TASK TO CARRY OUT
Output only the lines that run from the line holding "You are a GUI" to the end of the entries, both ends included, and skip the pictures.

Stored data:
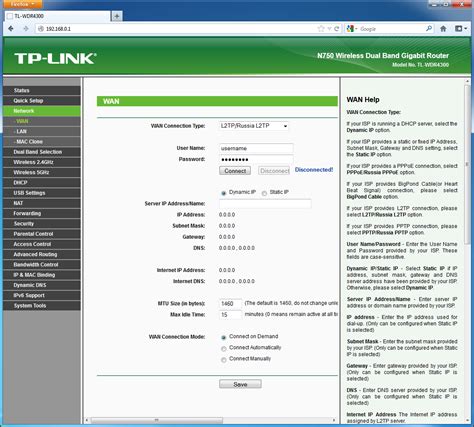Open new tab with plus icon
Image resolution: width=474 pixels, height=427 pixels.
pos(117,16)
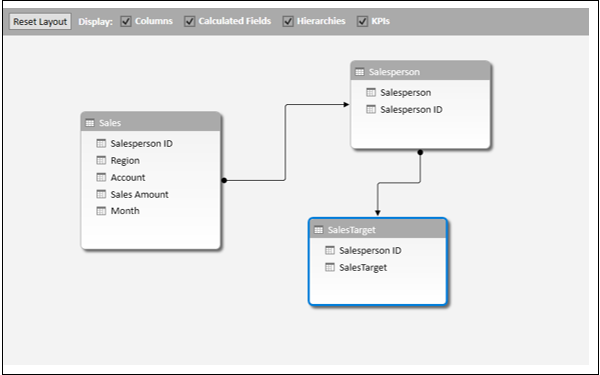600x375 pixels.
Task: Select the Salesperson ID field in Sales table
Action: point(142,143)
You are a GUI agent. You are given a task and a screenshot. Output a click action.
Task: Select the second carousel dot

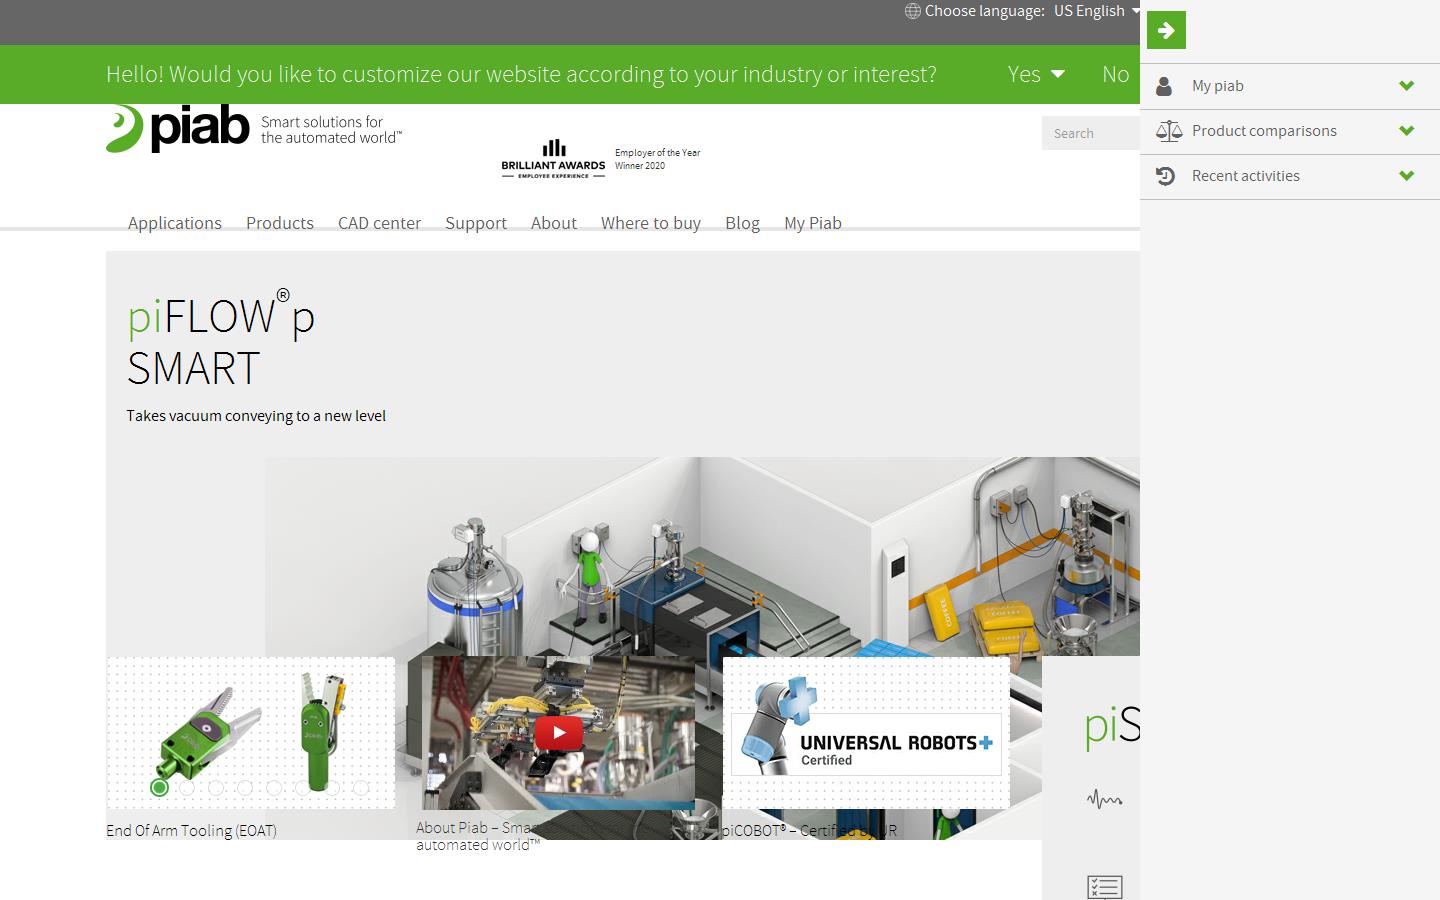tap(187, 788)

RESULT BELOW
You are a GUI agent. You are given a task and a screenshot. Output a click action.
Task: Select the second carousel dot

tap(187, 788)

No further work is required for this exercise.